- Hoseynabad Location within Iran
- Coordinates: 36°39′13″N 58°09′29″E﻿ / ﻿36.65361°N 58.15806°E
- Country: Iran
- Province: Razavi Khorasan
- County: Khoshab
- District: Meshkan
- Rural District: Yam

Population (2016)
- • Total: 66
- Time zone: UTC+3:30 (IRST)

= Hoseynabad, Khoshab =

Village in Razavi Khorasan province, Iran

Hoseynabad (حسين اباد) (Note: Also romanized as Ḩoseynābād) is a village in Yam Rural District of Meshkan District in Khoshab County, Razavi Khorasan province, Iran.

==Demographics==
===Population===
At the time of the 2006 National Census, the village's population was 31 in seven households, when it was in Darreh Yam Rural District (Note: Renamed Meshkan Rural District) of the former Khoshab District in Sabzevar County.

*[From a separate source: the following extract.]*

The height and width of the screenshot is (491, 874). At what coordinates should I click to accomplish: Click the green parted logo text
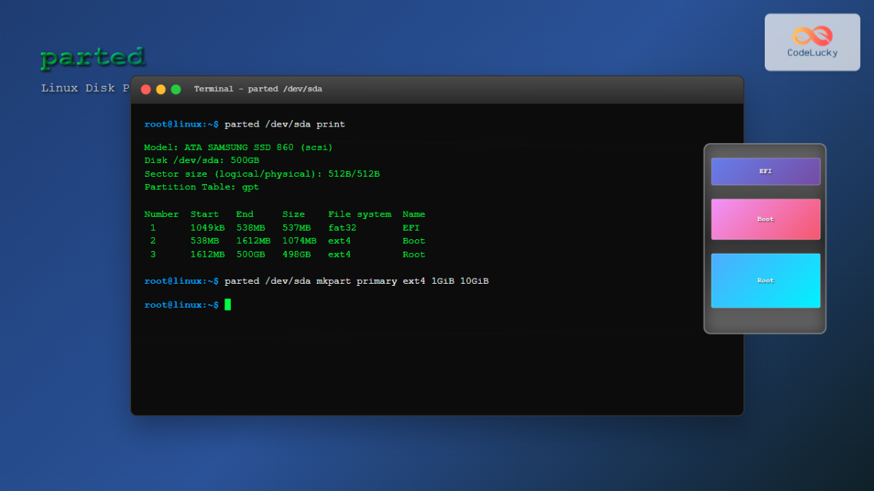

The following census in 2011 counted 29 people in eight households, by which time the district had been separated from the county in the establishment of Khoshab County. The rural district was transferred to the new Meshkan District and renamed Meshkan Rural District. Hoseynabad was transferred to Yam Rural District created in the same district. The 2016 census measured the population of the village as 66 people in 22 households.